Genetic distance. M. montanus gen. et sp. nov. shows 0–1% intraspecific genetic divergence in the 16S gene; 7–8% interspecific genetic divergence from M. rouxii comb. nov.; 4–8% interspecific genetic divergence from M. ellioti comb. nov. and 2–3 % interspecific genetic divergence from M. acanthocephalus gen. et sp. nov. (Appendix 5).

Distribution. Monilesaurus montanus gen. et sp. nov., is endemic to the Western Ghats and distributed across the high elevation evergreen forests (above 1250 m asl) of central Western Ghats. During this study, M. montanus gen. et sp. nov. was recorded from montane forests of the following hill ranges: Kudremukh, Brahmagiri, Nilgiri and Elivalmalai (See Fig. 3 View FIGURE 3 & Appendix 1 for details).

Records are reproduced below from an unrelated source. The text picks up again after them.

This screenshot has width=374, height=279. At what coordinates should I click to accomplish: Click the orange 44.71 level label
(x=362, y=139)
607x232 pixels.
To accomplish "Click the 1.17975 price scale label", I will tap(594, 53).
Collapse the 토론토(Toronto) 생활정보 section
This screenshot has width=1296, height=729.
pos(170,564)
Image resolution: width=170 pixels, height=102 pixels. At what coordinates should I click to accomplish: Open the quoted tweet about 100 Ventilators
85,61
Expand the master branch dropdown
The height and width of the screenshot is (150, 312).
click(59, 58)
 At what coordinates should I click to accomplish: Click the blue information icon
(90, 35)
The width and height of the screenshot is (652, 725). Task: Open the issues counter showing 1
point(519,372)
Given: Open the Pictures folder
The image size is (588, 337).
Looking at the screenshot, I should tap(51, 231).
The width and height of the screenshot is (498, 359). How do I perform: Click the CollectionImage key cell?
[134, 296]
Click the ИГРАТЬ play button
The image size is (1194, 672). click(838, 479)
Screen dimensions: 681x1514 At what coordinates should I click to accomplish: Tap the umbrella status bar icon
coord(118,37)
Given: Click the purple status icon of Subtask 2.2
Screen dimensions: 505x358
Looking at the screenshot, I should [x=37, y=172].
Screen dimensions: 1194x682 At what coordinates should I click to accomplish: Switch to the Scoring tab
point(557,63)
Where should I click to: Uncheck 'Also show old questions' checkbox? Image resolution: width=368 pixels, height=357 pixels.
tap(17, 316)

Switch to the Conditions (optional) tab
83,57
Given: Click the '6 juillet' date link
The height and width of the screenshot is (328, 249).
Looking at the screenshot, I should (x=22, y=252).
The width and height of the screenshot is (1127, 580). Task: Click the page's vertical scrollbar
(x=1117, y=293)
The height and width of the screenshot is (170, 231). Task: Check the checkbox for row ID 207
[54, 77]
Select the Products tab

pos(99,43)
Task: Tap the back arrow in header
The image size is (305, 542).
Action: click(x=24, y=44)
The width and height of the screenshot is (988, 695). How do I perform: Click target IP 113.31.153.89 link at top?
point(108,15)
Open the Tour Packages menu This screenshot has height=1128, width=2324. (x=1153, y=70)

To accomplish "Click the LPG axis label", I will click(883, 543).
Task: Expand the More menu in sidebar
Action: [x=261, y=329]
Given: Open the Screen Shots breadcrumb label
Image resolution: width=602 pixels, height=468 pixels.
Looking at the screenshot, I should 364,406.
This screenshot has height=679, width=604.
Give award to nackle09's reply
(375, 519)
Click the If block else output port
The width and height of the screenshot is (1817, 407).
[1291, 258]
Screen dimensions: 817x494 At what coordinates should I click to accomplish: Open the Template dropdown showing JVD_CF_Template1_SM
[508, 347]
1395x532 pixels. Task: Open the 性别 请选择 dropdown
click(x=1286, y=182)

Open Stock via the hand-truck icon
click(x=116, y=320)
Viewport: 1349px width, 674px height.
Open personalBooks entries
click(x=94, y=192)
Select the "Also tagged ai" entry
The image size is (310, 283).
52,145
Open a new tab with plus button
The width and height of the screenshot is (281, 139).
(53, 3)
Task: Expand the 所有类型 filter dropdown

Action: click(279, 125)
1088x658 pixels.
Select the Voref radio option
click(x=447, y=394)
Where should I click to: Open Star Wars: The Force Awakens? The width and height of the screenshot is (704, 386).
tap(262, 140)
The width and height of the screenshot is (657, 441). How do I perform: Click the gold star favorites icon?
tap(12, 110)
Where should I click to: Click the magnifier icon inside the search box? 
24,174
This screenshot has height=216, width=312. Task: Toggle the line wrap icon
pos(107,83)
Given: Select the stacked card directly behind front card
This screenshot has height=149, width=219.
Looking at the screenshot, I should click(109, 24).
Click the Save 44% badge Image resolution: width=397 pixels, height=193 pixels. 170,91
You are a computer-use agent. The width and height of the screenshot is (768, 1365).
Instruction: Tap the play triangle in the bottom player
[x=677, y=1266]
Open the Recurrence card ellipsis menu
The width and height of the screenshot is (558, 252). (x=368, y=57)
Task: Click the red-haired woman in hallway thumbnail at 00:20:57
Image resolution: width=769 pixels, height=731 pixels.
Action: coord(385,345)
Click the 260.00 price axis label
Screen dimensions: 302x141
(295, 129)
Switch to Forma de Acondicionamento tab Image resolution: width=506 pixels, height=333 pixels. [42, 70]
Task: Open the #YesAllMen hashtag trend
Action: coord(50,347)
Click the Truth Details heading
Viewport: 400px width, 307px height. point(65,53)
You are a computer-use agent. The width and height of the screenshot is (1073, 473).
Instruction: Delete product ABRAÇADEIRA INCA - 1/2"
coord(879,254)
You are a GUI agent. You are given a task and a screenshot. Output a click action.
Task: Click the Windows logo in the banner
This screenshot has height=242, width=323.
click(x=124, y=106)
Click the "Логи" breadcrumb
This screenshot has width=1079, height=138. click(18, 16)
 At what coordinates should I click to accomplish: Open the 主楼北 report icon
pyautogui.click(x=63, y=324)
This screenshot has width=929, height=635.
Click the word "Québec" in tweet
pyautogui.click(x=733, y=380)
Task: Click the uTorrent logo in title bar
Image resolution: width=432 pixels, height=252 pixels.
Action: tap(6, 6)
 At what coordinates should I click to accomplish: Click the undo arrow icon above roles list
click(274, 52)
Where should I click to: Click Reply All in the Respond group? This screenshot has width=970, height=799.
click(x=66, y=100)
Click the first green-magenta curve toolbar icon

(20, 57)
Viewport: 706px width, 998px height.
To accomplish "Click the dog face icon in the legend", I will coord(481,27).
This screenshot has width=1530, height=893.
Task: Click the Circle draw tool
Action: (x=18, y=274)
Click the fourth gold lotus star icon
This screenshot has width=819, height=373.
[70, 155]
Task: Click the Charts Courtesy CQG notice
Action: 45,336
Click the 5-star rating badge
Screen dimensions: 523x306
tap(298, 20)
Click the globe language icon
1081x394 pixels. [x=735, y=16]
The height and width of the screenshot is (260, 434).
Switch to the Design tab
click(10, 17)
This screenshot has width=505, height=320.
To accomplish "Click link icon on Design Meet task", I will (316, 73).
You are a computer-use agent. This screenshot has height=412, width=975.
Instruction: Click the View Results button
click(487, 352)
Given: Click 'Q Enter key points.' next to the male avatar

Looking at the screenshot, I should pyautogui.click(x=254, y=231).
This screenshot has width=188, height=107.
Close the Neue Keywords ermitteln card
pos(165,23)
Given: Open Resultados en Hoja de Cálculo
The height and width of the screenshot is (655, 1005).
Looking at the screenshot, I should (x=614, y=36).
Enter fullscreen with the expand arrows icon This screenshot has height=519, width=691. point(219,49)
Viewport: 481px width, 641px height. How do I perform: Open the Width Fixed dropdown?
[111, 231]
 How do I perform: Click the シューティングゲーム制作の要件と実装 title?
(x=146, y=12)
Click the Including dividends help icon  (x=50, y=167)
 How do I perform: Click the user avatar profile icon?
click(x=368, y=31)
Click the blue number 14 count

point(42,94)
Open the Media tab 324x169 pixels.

Ecology and natural history. Monilesaurus montanus gen. et sp. nov., is a diurnal lizard, semi-arboreal to arboreal in habit and so far, has been recorded from montane shola forests ( Fig. 14 View FIGURE 14 ). Individuals were mostly found at night, sleeping on branches of stunted trees within sholas or actively moving on tree trunks. Only in one instance, a female specimen (CESL 133) was found in evergreen forest at a slightly lower elevation (ca. 1250 m asl). In some sites, the lower elevational limits of their distributional range might overlap with the range of M. ellioti comb. nov., but these two species were not observed to be syntopic in any of the sites. A gravid female was recorded in the month of July in Siruvani reserve forest, which hints that pre-monsoon might be a breeding season for this species. No other congeners were found to be syntopically distributed with M. montanus gen. et sp. nov.